Bank Walkaways and Undead Foreclosures Continue to Haunt the Economy

There is broad agreement that predatory subprime lending – along with faulty securitization practices – were important causes of the recent financial crisis. Although the U.S. economy has improved significantly since 2008, it has not fully returned to normal, in part because the housing sector continues to lag. And while the foreclosure crisis been largely resolved in many states, other states – such as Florida, New Jersey and New York — continue to experience a high volume of foreclosures. The communities of color that were targeted for the worst subprime lending practices still experience their lingering effects. In addition, foreclosures remain cause for concern not only to immediately affected areas, but more broadly as well: they generate a host of adverse ripple effects, including declines in home prices and new home construction.

The stock of homes with mortgages in default, in foreclosure, or purchased by the lender after a foreclosure sale (REO, or real-estate-owned) and not put back on the market is called the shadow inventory. Economists generally believe that housing prices will not fully recover until the shadow inventory has been disposed of. Although investors have been purchasing foreclosed properties in more prosperous areas, driving down inventory and contributing to an upswing in housing prices, this has not occurred in many distressed markets.

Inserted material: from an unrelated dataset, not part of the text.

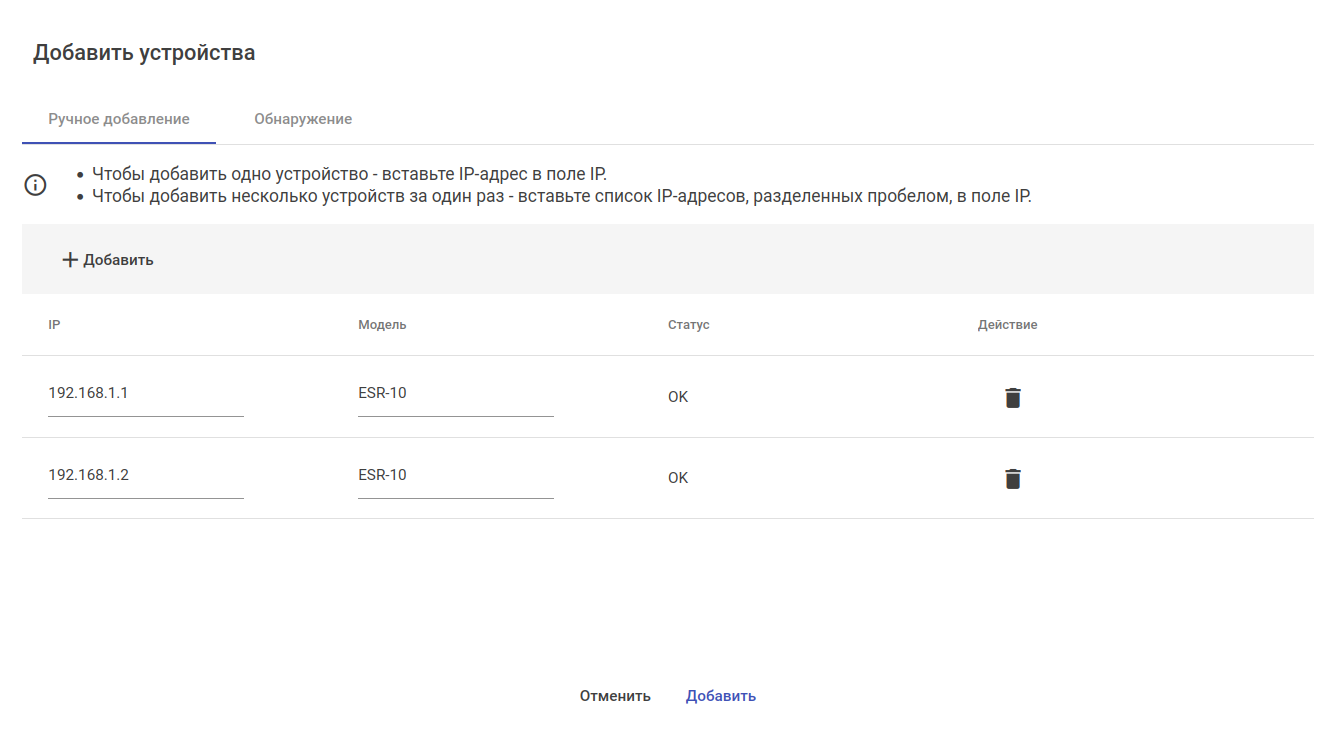Click the IP field with 192.168.1.2

click(x=145, y=476)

Yet, in states like New York and New Jersey with judicial foreclosure systems and a large backlog of older cases, foreclosures are taking an average of more than two years to complete (though recent cases are taking considerably less time). Lately, judicial foreclosure regimes have been blamed: critics argue that judicial review creates lengthy processes that in turn only delay the inevitable. Since few borrowers can cure their arrears, some economists argue that costs outweigh benefits. Second, some blame borrowers who strategically default, although studies have found borrowers are averse to walking away, with the result that the percentage of strategic defaulters tends to be relatively low.

Others identify financial institutions as primarily responsible for delays, explaining that servicer banks handling defaults have failed to acquire the capacity to modify mortgages and have committed widespread errors undermining both foreclosures and foreclosure avoidance programs. Above and beyond these phenomena, financial institutions also intentionally delay or abandon foreclosures at times—so-called bank walkaways—leaving homes in legal limbo. In low-value real estate markets, the costs of foreclosure can exceed the value of the properties, particularly when maintenance costs are factored in. The presence of junior mortgages can also impede resolutions, in part because of divergent interests of the mortgage holders. Moreover, few buyers bid on foreclosed properties in stagnant low-value markets; plaintiff banks therefore end up purchasing unwanted properties back at auction. One option is not to file or complete foreclosures, forestalling acquisition of additional REO homes, though that alternative imposes significant social costs.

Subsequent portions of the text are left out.